A sample of sodium hydroxide of volume 11 mL was titrated to the stoichiometric point with 24.5 mL of 0.138 M HCl(aq). What is the initial molarity of NaOH in the solution?
Answer in units of M.
.011*m=.0245*.138
solve for molarity
To determine the initial molarity of NaOH, we can use the equation:
M1V1 = M2V2
Where:
M1 is the initial molarity of NaOH
V1 is the initial volume of NaOH solution
M2 is the molarity of HCl(aq)
V2 is the volume of HCl(aq) required to reach the stoichiometric point
Plugging in the given values:
M1 * 11 mL = 0.138 M * 24.5 mL
Rearranging the equation:
M1 = (0.138 M * 24.5 mL) / 11 mL
Calculating the value:
M1 = 0.306 M
Therefore, the initial molarity of NaOH in the solution is 0.306 M.

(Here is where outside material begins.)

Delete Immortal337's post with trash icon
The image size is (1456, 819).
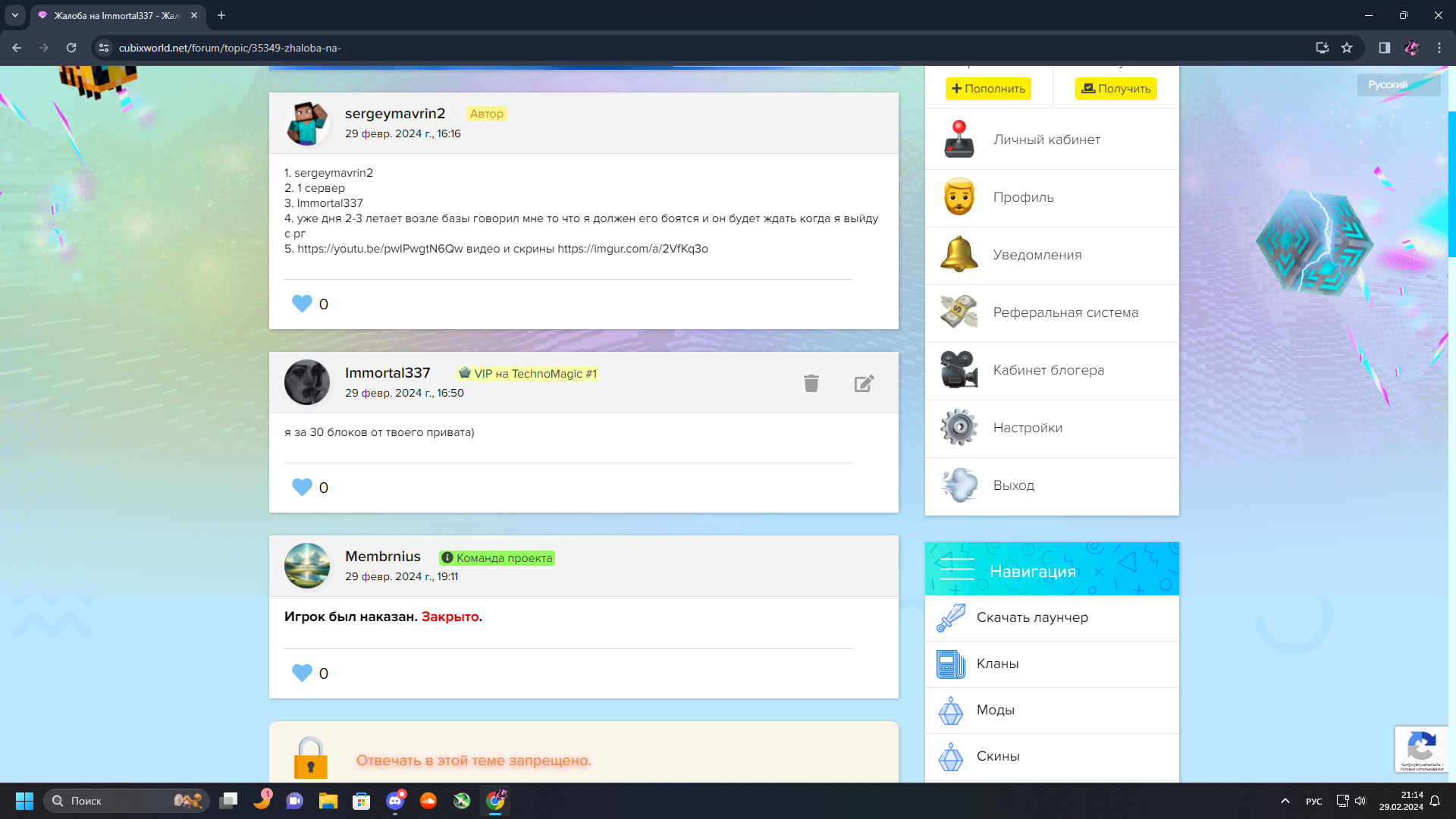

To find the initial molarity of NaOH in the solution, we need to use the concept of stoichiometry and the given volumes and concentrations of the reactants in the titration.
First, let's write down the balanced chemical equation for the reaction between NaOH and HCl:
NaOH + HCl -> NaCl + H2O
From the equation, we can see that the stoichiometric ratio between NaOH and HCl is 1:1. This means that one mole of NaOH reacts with one mole of HCl.
Next, let's determine the number of moles of HCl that reacted in the titration. We can use the formula: moles = concentration x volume.
Moles of HCl = 0.138 M x 24.5 mL
= 0.138 mol/L x 24.5 x 10^(-3) L
= 0.003381 mol
Since the stoichiometric ratio between NaOH and HCl is 1:1, the number of moles of NaOH in the solution is also 0.003381 mol.
Finally, let's calculate the initial molarity of NaOH. Molarity is defined as moles of solute divided by the volume of the solution in liters.
Initial molarity of NaOH = moles of NaOH / volume of NaOH solution in liters
= 0.003381 mol / 11 mL x 10^(-3) L/mL
= 0.307 M
Therefore, the initial molarity of NaOH in the solution is 0.307 M.